Half a block later, I halt. Light footsteps are echoing just behind me, each one deliberately timed to coincide with mine. And this time—how?—I already know, I accept in my gut, that those steps aren’t his.

I swing around and meet her grubby gray eyes. Awkward as hell that she’s here, of course—does she think she can take my place? Lexi and I are both horribly certain that the Xand who still lives in town is as fake as tinsel. But at least she’s had the sense to button up that hideous dress, though the crude red rag of her autopsy incision still pokes above the neckline. She gawps at me, maybe embarrassed, with her jagged blond hair twitching and her mouth hanging open.

“Sennie,” she whispers. Ugh. Then, with a shade more confidence: “Did you find it? Give it back to me, and I’ll go away!”

Of course. She’s still after one thing. “Our missing heart?” I say. “Neither of us can get it back. You’re going to have to forget it.”

“Ours?” Her eyes narrow. “It was mine, it was all mine! Prince made it and put it inside me, and then they stole it right out of me! It’s mine.”

“It belonged to both of us,” I tell her. “And no matter how much it hurt sometimes, I know we both would have given almost anything to keep it. But we couldn’t. It’s lost forever.” I nod toward the Delbos’ house. “You know where it is as well as I do.”

Her head twists to look, with a suddenness like a convulsion. When she stares at me again she’s gone bone white, her lips are trembling, and I pity her as much as I can. Which turns out to be a lot, actually.

In a dried-up riverbed, at the bottom of a gorge, I buried a heart full of water.

Now it lives in a yellow house. But that house is deeper than any gorge in the world. There’s no getting to the bottom of it.

“I’m sorry,” I tell her. “But I have to go home. And so do you. Or—look. You can go to another town, if you want. Invent a new name for yourself. I won’t rat you out.

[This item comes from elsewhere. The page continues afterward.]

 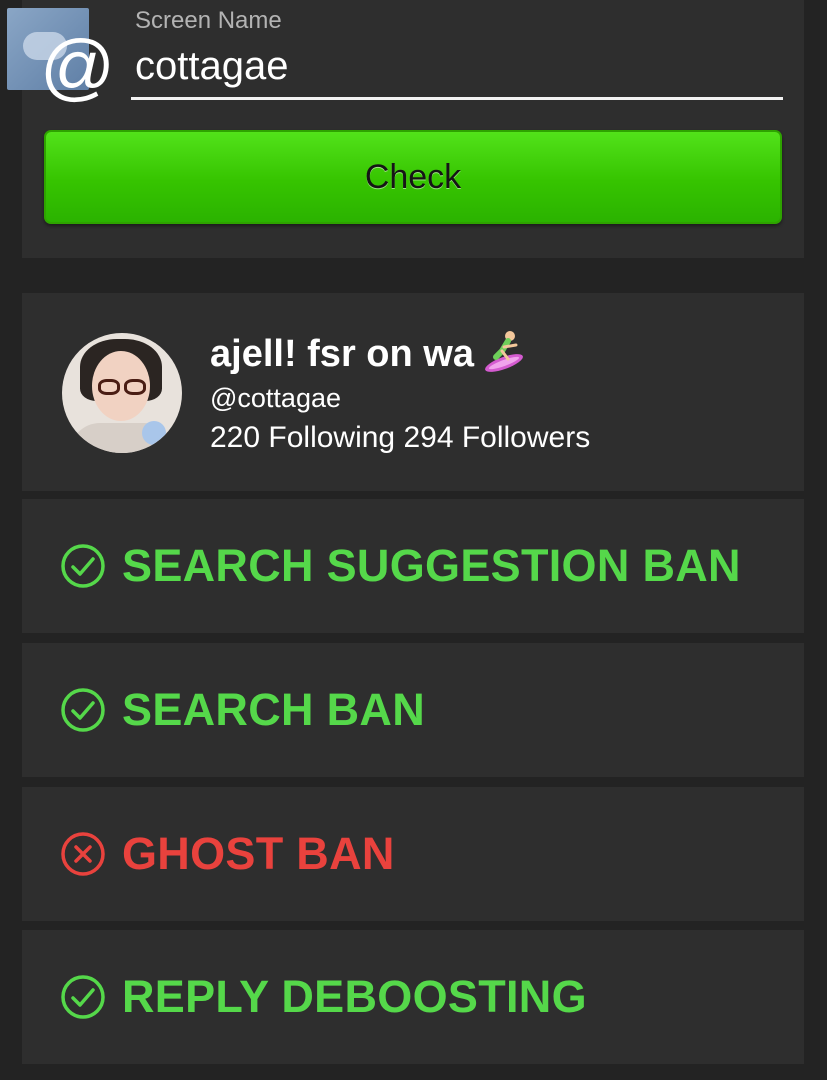 What do you see at coordinates (354, 996) in the screenshot?
I see `result-label-reply-deboosting: REPLY DEBOOSTING` at bounding box center [354, 996].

Why don’t you try that? Just be as alive as you can, with everything you have left.”

She stares at me a while longer, both of us suffused in blue. I have a lingering sense—of what? responsibility?—that keeps me from turning my back on her and leaving. For a fake person, a poppet, a mannequin cobbled out of magic and mind scraps and maybe a rotten log, she’s done pretty well, in fact. When she pointed me toward the way out of nowhere, she showed a kind of spirit and independence that has to be worth something.

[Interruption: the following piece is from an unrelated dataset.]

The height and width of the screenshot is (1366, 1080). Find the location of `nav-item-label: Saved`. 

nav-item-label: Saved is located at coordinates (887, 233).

“You think I can do that,” she says at last. It’s not a question. “With no heart.”

“Yeah,” I say. “I mean, I think you stand a decent chance.”

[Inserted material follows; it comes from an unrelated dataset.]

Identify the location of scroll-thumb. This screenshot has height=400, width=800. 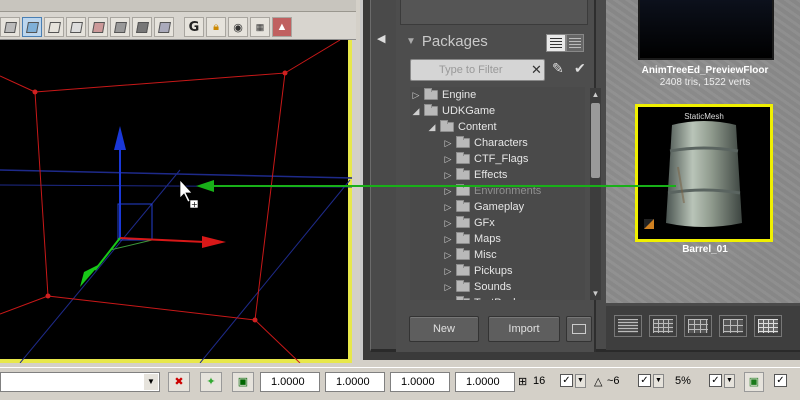
(596, 140).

She nods, twitchily, like there’s nothing else that either of us could possibly add to that. No smile—it occurs to me that she might not have learned how to smile yet. She just pivots sharply on one heel and marches off, leaving me with the sick dread that I was spewing lies at her. It would be cruel to feed her false hope.

But maybe she’ll pull it off and forge a life somewhere. She’s what you’d call socially awkward, but so are a lot of people. And anyway, does it have to be with no heart?

With whatever heart you can make for yourself. Make it out of the surging trees. Out of this twilight that doesn’t try to erase you anymore—that lets you burn on, Ksenia Adderley, at the core of its simultaneous peace and wildness. Out of a dark girl working on her term papers, but with a touch of her awareness still tuned to you. She’ll expect you to stop by, even if it’s just for a few minutes, because you always do.